Action item: Write out every record below exactly as it appears.

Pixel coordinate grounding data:
________________________________________

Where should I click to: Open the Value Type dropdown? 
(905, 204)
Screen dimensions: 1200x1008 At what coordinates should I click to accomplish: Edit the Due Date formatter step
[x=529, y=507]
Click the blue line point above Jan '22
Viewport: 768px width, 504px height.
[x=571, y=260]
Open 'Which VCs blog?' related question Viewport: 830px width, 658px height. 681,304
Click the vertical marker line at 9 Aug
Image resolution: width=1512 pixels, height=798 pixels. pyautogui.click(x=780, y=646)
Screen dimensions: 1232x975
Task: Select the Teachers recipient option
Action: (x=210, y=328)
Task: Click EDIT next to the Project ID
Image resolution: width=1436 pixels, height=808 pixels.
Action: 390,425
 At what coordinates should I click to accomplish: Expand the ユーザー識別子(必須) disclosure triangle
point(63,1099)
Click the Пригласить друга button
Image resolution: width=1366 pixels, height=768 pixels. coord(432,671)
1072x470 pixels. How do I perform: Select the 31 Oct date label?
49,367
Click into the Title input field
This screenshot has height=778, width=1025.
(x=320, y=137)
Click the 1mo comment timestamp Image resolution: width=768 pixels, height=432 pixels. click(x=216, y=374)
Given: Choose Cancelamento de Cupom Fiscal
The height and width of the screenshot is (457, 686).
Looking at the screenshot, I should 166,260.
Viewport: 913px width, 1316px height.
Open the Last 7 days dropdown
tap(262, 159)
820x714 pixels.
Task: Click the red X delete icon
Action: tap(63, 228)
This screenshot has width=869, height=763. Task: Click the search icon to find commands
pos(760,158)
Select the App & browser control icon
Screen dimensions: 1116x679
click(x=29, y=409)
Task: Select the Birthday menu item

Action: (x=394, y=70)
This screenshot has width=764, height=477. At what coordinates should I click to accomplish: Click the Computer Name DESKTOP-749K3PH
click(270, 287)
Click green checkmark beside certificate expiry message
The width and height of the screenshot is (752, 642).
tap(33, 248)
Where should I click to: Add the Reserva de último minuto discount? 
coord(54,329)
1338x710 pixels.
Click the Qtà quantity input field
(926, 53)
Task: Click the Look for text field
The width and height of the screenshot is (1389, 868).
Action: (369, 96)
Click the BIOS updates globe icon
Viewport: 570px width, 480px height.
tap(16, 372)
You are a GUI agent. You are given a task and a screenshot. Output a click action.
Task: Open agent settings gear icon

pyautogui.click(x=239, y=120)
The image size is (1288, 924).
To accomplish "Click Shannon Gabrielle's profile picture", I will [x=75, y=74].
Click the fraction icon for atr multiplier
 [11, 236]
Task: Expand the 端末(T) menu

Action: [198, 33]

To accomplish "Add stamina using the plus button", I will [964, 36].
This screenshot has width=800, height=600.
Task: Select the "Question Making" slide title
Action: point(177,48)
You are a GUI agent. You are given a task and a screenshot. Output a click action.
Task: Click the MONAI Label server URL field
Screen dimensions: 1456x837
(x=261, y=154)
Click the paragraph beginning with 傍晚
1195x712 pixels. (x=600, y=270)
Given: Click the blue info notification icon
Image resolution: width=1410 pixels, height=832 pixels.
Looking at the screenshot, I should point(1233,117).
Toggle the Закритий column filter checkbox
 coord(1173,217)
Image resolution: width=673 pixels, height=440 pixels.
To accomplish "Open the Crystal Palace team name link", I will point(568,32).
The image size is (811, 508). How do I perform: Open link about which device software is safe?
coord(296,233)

________________________________________

Expected output:
Where should I click to: Open the Value Type dropdown? 
(905, 204)
Screen dimensions: 1200x1008 At what coordinates should I click to accomplish: Edit the Due Date formatter step
[x=529, y=507]
Click the blue line point above Jan '22
Viewport: 768px width, 504px height.
[x=571, y=260]
Open 'Which VCs blog?' related question Viewport: 830px width, 658px height. 681,304
Click the vertical marker line at 9 Aug
Image resolution: width=1512 pixels, height=798 pixels. pyautogui.click(x=780, y=646)
Screen dimensions: 1232x975
Task: Select the Teachers recipient option
Action: (x=210, y=328)
Task: Click EDIT next to the Project ID
Image resolution: width=1436 pixels, height=808 pixels.
Action: 390,425
 At what coordinates should I click to accomplish: Expand the ユーザー識別子(必須) disclosure triangle
point(63,1099)
Click the Пригласить друга button
Image resolution: width=1366 pixels, height=768 pixels. coord(432,671)
1072x470 pixels. How do I perform: Select the 31 Oct date label?
49,367
Click into the Title input field
This screenshot has height=778, width=1025.
(x=320, y=137)
Click the 1mo comment timestamp Image resolution: width=768 pixels, height=432 pixels. click(x=216, y=374)
Given: Choose Cancelamento de Cupom Fiscal
The height and width of the screenshot is (457, 686).
Looking at the screenshot, I should 166,260.
Viewport: 913px width, 1316px height.
Open the Last 7 days dropdown
tap(262, 159)
820x714 pixels.
Task: Click the red X delete icon
Action: tap(63, 228)
This screenshot has width=869, height=763. Task: Click the search icon to find commands
pos(760,158)
Select the App & browser control icon
Screen dimensions: 1116x679
click(x=29, y=409)
Task: Select the Birthday menu item

Action: (x=394, y=70)
This screenshot has width=764, height=477. At what coordinates should I click to accomplish: Click the Computer Name DESKTOP-749K3PH
click(270, 287)
Click green checkmark beside certificate expiry message
The width and height of the screenshot is (752, 642).
tap(33, 248)
Where should I click to: Add the Reserva de último minuto discount? 
coord(54,329)
1338x710 pixels.
Click the Qtà quantity input field
(926, 53)
Task: Click the Look for text field
The width and height of the screenshot is (1389, 868).
Action: (369, 96)
Click the BIOS updates globe icon
Viewport: 570px width, 480px height.
tap(16, 372)
You are a GUI agent. You are given a task and a screenshot. Output a click action.
Task: Open agent settings gear icon

pyautogui.click(x=239, y=120)
The image size is (1288, 924).
To accomplish "Click Shannon Gabrielle's profile picture", I will [x=75, y=74].
Click the fraction icon for atr multiplier
 [11, 236]
Task: Expand the 端末(T) menu

Action: [198, 33]

To accomplish "Add stamina using the plus button", I will [964, 36].
This screenshot has width=800, height=600.
Task: Select the "Question Making" slide title
Action: point(177,48)
You are a GUI agent. You are given a task and a screenshot. Output a click action.
Task: Click the MONAI Label server URL field
Screen dimensions: 1456x837
(x=261, y=154)
Click the paragraph beginning with 傍晚
1195x712 pixels. (x=600, y=270)
Given: Click the blue info notification icon
Image resolution: width=1410 pixels, height=832 pixels.
Looking at the screenshot, I should point(1233,117).
Toggle the Закритий column filter checkbox
 coord(1173,217)
Image resolution: width=673 pixels, height=440 pixels.
To accomplish "Open the Crystal Palace team name link", I will point(568,32).
The image size is (811, 508). How do I perform: Open link about which device software is safe?
coord(296,233)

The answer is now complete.